27 October: The Party leadership elevates Xi Jinping to ‘core’ leader — a title held by both Mao Zedong 毛泽东 and Deng Xiaoping 邓小平. Xi’s ascension signals his control over the Party before the crucial Nineteenth Party Congress to be held in 2017. The Party conclave also hints that the informal retirement age of sixty-eight might be extended at the 2017 Party Congress, thus paving the way for Xi’s ally, sixty-nine-year-old Wang Qishan 王岐山, head of the formidable Central Commission for Discipline Inspection, to remain for another term.

4 November: The Paris Agreement on climate change comes into effect after China, along with fifty-four other countries, ratifies the convention.

6 November: Mass protests erupt in Hong Kong after two recently elected pro-independence politicians are barred from taking office after insulting China during their swearing-in oath.

7 November: China passes the controversial Cybersecurity Law.
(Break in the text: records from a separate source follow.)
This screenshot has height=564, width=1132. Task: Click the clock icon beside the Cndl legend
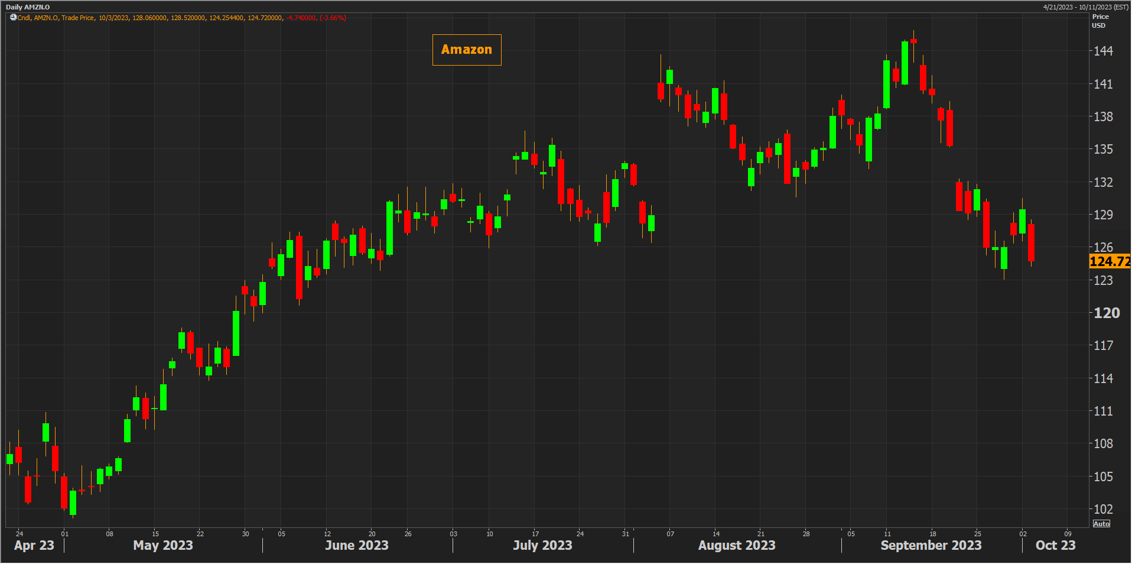(13, 18)
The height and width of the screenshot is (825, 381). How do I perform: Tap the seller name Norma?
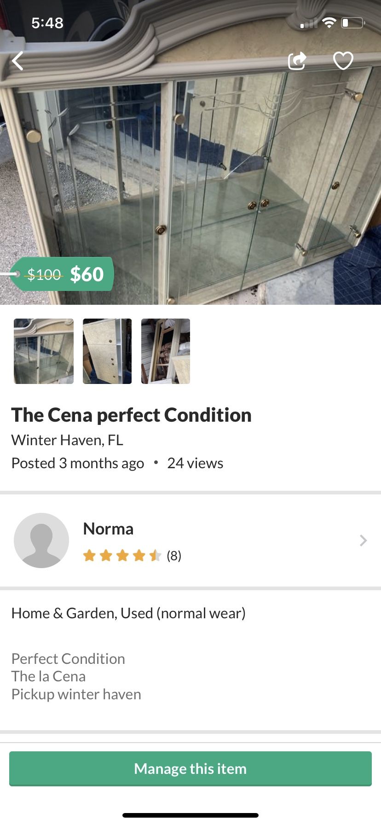[x=108, y=529]
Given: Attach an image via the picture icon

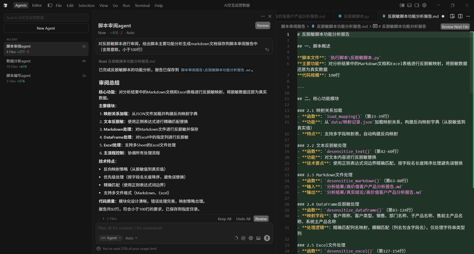Looking at the screenshot, I should coord(258,238).
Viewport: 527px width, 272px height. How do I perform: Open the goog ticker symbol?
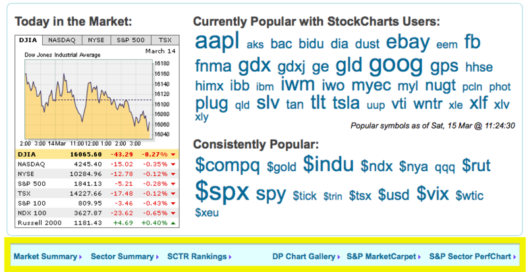(395, 65)
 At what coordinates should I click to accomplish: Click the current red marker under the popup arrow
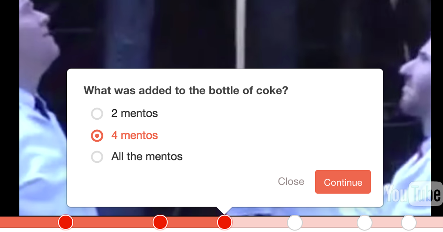tap(224, 222)
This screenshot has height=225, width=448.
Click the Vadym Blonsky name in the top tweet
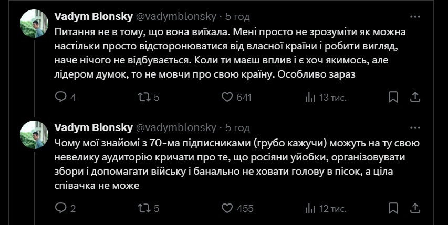(93, 16)
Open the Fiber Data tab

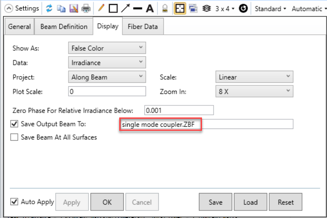pos(142,27)
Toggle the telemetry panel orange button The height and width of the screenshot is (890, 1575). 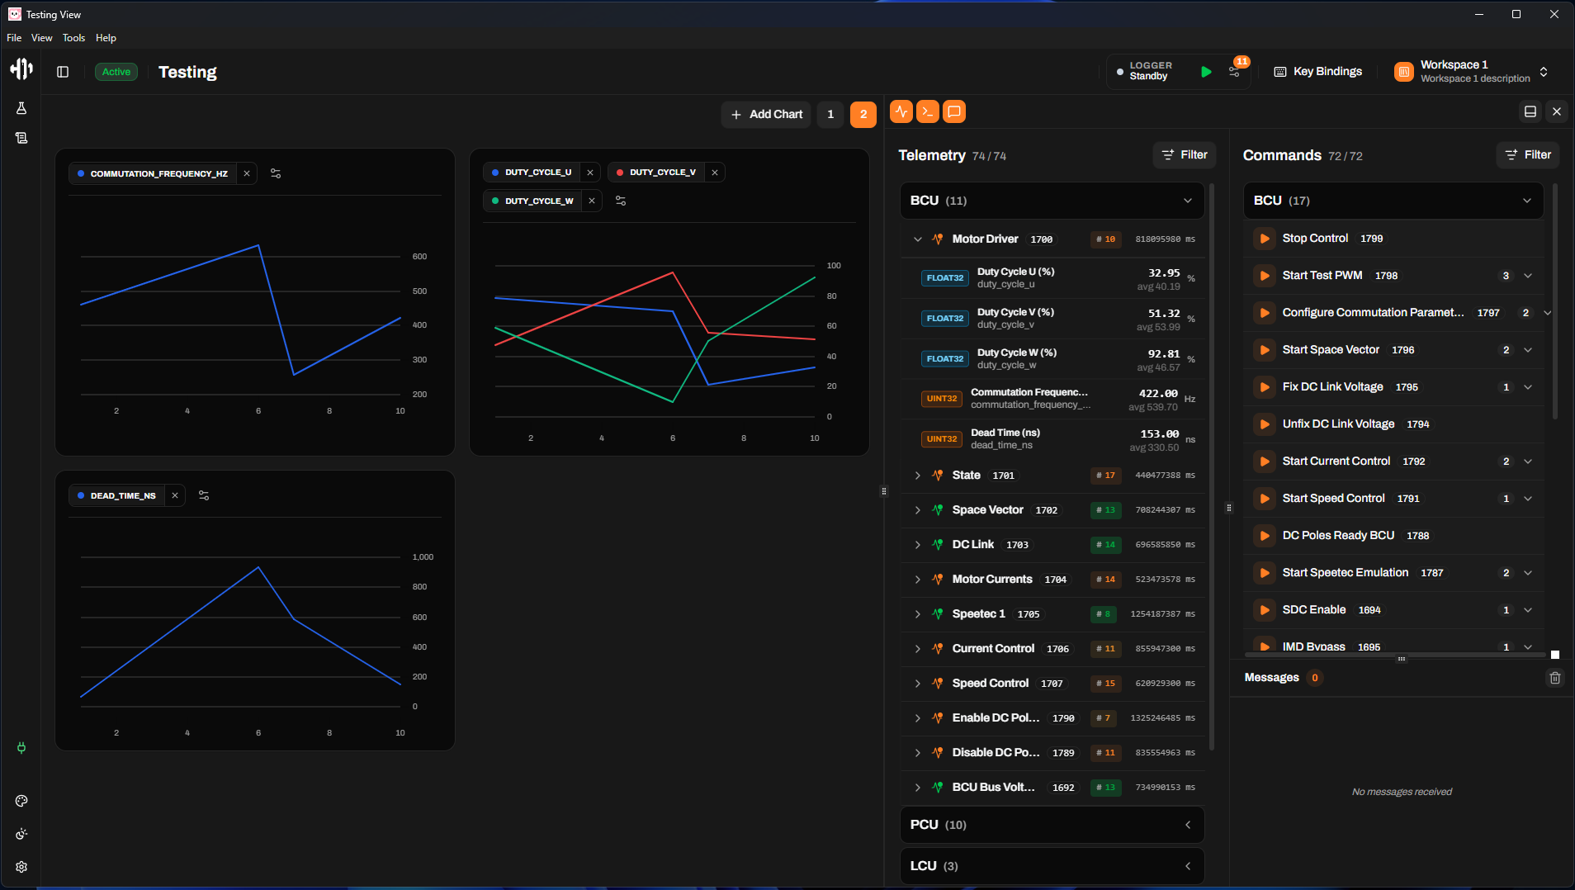pyautogui.click(x=901, y=111)
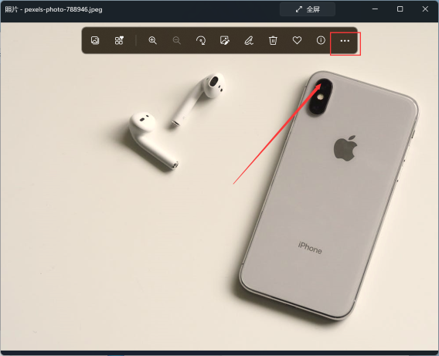Open the collection grid with heart icon
The height and width of the screenshot is (356, 439).
119,41
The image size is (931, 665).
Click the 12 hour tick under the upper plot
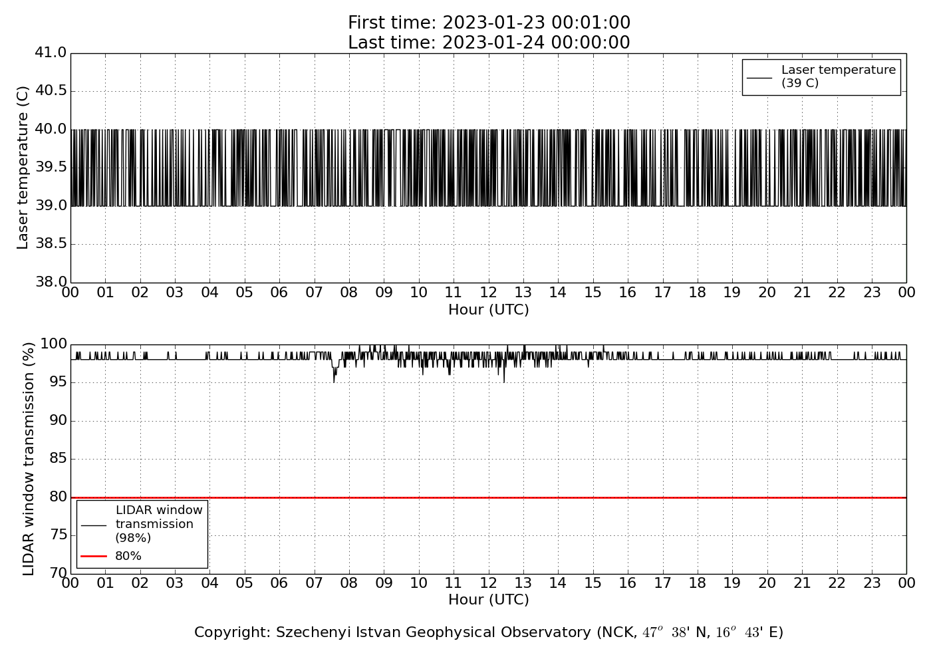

The law’s strong data localisation requirement, and demands that foreign technology is ‘secure and controllable’, trouble foreign companies concerned about privacy issues and are forced to consider how far they will compromise to stay in the Chinese market.

9 November: Tianjin courts sentence forty-nine individuals to prison in connection with the massive explosions that rocked the city in August 2015 and killed at least 165 people.

10 November: Meng Hongwei 孟宏伟, a Vice-Minister of Public Security, is elected head of Interpol, giving China unprecedented influence over the international law and order body that prosecutes terrorism, transnational crime, and cybercrime.

16 November: The third World Internet Conference convenes in Wuzhen, bringing diplomats, international tech leaders, and Chinese officials together to hear the Chinese government’s pitch for national sovereignty in cyberspace.

30 November: Beijing extends an olive branch to Hong Kong pan-democrats, relaxing restrictions on home visit permits for members of the opposition party previously banned from entering the mainland.

10 December: US President-elect Donald Trump receives a call from Taiwanese leader Tsai Ing-wen — the first time an American president talks with a Taiwanese leader since official relations were severed in 1979. Beijing is furious, and anti-Trump invective proliferates on the Chinese Internet. China insists that Trump affirms the one-China policy of his predecessors. Trump will go from calling the policy ‘negotiable’ to saying, in February 2017, that he will honour it.

10 December: Hong Kong’s unpopular Chief Executive, CY Leung 梁振英, announces that he will not seek re-election for a second term due to ‘family reasons’. Pan-democrats gain strong support in the vote to choose the members of the ‘election committee’, though pro-Beijing representatives still wins the vast majority of seats.

15 December: The Chinese navy seizes a US underwater drone in the South China Sea. The drone is ultimately returned to the US Navy, but not before President-elect Donald Trump fires off a series of angry tweets, including one telling the Chinese to keep it.

23 December: Hong Kong’s Chief Secretary, Carrie Lam 林鄭月娥, attracts scorn and criticism after announcing, without public consultation, that Hong Kong’s West Kowloon Cultural District will host a permanent local branch of Beijing Palace Museum, displaying relics on loan from Beijing.

30 December: Anti-corruption officials nab another ‘tiger’, announcing that former vice minister of the Ministry of State Security, Ma Jian 马建, will be prosecuted for ‘serious violations of political discipline and the code of conduct’.